▶ **Source information**
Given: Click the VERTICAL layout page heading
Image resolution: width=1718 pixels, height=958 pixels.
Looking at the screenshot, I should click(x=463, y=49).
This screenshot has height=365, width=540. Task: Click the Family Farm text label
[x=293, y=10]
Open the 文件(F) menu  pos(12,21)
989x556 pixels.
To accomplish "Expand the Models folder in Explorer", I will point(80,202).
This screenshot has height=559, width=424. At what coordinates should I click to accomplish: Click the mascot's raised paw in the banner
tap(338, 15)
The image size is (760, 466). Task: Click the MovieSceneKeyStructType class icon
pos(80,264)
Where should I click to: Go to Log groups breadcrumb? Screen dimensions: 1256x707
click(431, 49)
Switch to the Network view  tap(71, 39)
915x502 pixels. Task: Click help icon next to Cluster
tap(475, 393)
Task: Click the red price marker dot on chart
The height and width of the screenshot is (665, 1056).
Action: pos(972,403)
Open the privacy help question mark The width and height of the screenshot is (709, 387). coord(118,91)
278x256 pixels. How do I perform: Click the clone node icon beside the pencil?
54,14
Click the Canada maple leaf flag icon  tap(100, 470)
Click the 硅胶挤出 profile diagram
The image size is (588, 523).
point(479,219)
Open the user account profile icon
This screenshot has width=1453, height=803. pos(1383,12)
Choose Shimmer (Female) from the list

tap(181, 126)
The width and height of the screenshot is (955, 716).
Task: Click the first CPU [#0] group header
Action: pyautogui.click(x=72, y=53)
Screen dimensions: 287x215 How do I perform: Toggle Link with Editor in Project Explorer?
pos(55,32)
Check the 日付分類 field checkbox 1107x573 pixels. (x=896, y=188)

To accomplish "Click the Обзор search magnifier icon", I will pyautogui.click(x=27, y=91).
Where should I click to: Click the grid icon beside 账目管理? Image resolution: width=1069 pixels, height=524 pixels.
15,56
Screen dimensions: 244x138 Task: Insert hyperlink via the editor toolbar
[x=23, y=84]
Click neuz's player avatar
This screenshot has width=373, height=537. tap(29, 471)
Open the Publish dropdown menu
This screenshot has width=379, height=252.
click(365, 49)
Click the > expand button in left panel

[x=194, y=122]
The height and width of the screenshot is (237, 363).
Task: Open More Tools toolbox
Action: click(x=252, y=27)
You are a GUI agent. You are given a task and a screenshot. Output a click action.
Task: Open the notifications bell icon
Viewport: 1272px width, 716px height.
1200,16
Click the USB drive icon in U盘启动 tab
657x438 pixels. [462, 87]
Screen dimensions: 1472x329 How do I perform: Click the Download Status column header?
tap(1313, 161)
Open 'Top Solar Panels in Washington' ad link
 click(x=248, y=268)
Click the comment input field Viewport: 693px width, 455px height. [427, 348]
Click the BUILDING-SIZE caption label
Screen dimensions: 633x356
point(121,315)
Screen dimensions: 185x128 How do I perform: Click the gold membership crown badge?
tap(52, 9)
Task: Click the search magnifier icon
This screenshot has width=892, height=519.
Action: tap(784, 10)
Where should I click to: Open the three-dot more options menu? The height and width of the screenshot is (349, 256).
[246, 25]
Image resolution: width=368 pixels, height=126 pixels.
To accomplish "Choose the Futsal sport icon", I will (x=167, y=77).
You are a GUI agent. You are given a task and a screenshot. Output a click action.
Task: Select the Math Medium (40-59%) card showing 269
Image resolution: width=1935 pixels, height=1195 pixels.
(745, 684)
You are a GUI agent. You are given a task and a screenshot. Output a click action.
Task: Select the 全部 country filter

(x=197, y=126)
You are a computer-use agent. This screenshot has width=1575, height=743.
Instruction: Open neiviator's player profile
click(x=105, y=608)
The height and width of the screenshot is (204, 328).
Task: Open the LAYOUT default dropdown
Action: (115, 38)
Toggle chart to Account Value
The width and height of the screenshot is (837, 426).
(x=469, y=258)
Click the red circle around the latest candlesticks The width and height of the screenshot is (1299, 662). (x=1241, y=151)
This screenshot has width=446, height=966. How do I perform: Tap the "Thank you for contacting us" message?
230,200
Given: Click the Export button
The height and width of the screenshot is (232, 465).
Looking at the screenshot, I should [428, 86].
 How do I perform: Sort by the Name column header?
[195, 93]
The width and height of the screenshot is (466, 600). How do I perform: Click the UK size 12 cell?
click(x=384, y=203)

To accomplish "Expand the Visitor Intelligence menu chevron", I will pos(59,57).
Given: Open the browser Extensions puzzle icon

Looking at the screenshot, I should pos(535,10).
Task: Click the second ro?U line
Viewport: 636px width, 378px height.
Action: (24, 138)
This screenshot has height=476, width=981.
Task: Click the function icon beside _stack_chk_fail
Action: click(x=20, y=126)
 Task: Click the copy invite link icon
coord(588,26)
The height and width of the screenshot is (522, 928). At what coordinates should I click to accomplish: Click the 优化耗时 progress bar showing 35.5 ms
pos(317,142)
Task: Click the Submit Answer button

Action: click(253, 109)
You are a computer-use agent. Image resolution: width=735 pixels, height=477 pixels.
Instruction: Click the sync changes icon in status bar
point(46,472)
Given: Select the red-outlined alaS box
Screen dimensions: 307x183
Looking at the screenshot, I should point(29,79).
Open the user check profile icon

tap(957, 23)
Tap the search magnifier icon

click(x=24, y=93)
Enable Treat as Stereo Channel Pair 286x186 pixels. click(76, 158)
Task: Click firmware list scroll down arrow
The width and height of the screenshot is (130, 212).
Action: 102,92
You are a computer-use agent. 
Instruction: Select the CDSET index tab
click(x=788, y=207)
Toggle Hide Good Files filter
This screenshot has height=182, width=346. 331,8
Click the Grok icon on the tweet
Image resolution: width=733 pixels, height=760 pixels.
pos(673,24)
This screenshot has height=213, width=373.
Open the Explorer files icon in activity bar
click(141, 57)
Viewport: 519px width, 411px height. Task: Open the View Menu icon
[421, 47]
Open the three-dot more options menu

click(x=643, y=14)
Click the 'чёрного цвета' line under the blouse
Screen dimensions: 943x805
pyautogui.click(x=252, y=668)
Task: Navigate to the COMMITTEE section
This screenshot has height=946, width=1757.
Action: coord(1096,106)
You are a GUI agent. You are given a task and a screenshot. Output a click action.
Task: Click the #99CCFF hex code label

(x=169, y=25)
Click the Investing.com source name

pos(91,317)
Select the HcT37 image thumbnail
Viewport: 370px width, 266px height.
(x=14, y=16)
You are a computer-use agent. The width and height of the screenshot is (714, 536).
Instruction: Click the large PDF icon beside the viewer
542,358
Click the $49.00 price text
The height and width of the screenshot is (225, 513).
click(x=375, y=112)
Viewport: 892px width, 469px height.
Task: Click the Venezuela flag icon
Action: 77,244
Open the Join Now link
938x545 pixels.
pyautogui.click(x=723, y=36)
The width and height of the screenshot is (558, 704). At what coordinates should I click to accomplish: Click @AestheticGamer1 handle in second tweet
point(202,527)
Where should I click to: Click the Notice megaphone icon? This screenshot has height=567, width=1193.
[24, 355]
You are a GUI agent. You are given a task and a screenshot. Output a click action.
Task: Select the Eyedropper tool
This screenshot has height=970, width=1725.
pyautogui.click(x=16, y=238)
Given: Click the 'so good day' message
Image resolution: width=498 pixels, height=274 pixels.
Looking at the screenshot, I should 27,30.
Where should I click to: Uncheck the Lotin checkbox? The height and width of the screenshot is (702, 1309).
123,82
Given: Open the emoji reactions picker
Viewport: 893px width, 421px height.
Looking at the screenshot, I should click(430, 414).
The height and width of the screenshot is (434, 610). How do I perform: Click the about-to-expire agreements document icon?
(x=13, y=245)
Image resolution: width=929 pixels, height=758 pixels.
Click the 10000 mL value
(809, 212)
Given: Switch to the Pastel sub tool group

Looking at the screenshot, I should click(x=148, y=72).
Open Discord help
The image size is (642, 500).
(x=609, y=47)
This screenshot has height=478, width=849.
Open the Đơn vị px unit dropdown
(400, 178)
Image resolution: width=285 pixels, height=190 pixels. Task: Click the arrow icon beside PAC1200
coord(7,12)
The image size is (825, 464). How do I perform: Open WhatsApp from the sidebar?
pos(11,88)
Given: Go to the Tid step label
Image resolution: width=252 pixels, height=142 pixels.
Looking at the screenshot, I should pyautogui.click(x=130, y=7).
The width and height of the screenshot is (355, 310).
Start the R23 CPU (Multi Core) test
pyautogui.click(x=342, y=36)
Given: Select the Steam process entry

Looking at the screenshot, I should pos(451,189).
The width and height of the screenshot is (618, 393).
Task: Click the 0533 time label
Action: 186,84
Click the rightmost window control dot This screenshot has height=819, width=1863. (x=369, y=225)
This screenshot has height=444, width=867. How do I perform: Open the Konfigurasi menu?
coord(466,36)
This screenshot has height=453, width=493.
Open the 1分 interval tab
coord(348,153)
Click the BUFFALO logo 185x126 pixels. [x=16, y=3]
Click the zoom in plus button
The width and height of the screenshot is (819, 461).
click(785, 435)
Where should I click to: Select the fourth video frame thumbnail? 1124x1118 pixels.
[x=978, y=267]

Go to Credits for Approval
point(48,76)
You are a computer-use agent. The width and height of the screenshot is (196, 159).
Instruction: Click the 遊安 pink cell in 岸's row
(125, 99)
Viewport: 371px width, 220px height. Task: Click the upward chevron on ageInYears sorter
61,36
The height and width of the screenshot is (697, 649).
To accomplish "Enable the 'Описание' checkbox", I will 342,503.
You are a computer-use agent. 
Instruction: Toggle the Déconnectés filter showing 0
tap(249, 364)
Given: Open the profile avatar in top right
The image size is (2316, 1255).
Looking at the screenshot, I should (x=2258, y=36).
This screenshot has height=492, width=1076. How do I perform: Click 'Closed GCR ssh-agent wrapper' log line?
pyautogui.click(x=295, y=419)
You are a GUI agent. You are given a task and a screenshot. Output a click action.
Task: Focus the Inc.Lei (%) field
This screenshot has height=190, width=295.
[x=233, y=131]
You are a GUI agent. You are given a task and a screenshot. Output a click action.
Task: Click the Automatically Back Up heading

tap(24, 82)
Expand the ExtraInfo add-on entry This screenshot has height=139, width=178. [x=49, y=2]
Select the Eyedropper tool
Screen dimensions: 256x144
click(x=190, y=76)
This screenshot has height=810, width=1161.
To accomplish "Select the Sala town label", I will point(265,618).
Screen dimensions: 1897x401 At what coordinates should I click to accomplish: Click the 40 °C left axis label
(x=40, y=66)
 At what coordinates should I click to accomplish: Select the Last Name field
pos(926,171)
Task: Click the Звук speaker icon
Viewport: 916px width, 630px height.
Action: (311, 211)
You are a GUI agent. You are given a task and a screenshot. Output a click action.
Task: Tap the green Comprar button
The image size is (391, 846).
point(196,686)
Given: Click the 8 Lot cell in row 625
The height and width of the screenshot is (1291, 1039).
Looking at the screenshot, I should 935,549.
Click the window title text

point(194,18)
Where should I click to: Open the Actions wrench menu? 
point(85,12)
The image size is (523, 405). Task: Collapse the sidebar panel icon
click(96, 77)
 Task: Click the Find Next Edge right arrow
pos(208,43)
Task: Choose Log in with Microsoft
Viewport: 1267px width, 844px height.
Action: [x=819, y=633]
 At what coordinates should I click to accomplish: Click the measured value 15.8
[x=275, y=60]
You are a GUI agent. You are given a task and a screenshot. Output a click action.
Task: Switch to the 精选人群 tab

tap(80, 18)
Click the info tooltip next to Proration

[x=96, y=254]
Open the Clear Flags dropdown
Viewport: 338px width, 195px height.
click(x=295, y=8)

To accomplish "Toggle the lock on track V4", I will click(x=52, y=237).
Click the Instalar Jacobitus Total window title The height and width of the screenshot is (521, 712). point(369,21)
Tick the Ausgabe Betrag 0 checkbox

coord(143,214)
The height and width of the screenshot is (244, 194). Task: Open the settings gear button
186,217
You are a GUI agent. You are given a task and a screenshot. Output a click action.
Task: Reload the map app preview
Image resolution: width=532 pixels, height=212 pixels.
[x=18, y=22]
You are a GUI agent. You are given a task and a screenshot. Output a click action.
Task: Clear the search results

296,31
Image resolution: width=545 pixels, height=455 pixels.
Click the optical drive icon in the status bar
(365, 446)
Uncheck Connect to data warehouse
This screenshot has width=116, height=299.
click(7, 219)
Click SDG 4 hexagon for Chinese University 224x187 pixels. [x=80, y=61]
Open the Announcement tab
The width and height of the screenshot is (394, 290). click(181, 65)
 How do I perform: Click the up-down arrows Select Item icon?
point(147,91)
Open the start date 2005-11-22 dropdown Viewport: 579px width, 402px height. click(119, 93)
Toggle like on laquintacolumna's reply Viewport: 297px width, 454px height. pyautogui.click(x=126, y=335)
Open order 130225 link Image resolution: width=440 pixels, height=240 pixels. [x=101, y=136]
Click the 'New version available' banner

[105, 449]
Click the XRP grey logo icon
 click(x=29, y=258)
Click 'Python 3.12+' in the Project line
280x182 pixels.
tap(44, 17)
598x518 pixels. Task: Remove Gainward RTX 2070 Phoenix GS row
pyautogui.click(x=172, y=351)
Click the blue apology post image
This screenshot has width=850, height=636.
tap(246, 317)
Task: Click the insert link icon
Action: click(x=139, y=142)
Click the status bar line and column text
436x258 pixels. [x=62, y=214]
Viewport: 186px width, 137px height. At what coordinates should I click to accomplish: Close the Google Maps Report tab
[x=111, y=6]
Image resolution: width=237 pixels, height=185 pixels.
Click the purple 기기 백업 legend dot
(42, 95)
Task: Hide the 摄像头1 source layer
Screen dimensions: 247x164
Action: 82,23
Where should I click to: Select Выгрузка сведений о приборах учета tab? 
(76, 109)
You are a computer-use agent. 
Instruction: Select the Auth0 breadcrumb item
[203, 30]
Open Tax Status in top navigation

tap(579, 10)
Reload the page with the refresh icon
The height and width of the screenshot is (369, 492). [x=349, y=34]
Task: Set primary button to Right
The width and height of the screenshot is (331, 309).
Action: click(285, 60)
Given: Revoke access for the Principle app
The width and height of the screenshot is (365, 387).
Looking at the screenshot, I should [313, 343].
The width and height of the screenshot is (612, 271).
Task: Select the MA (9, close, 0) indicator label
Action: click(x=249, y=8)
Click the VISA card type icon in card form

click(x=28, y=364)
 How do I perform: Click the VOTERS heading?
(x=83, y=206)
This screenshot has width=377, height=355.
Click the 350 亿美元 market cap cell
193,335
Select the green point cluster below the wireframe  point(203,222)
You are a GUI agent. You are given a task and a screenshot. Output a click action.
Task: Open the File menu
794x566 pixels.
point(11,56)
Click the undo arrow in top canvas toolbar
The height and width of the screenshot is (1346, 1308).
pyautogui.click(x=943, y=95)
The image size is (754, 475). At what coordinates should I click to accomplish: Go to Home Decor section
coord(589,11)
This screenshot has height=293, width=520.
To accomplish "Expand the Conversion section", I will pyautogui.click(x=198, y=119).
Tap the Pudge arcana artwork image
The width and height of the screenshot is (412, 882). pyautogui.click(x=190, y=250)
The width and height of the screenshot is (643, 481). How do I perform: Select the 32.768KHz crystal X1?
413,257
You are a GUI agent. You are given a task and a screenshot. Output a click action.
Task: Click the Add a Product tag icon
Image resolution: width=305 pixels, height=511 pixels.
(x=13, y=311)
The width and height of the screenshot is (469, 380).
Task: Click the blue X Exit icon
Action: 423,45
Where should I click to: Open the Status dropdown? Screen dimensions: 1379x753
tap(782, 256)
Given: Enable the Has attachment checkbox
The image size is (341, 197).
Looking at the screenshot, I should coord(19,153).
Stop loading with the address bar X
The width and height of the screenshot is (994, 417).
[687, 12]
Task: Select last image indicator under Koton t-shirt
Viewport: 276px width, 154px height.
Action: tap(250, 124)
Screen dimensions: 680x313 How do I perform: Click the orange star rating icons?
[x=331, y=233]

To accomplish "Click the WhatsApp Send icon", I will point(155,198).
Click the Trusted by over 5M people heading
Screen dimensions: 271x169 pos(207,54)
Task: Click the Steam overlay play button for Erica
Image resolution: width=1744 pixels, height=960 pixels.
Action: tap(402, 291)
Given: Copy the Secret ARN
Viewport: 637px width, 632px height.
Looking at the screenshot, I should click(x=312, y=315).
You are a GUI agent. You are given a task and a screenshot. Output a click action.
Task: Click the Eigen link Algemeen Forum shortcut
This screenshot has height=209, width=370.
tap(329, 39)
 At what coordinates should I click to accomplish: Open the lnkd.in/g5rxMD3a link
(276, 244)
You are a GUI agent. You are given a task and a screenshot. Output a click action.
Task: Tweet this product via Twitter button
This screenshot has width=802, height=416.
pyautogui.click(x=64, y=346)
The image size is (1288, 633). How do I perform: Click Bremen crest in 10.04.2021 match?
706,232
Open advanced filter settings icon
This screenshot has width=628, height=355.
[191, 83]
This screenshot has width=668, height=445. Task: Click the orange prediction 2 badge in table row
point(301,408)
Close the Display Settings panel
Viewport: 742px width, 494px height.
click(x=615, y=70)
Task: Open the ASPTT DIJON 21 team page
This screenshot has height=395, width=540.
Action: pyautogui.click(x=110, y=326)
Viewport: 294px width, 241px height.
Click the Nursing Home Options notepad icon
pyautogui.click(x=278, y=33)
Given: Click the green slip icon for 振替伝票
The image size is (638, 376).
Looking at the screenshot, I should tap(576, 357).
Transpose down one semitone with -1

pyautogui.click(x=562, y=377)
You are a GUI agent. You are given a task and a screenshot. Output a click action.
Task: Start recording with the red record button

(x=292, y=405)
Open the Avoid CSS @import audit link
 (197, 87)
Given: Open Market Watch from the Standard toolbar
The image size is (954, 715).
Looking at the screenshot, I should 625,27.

▶ **What is expected**
In the entries, find every line holding "under" and copy it.

▶ **Written reply**
Click the 'чёрного цвета' line under the blouse
Task: Select last image indicator under Koton t-shirt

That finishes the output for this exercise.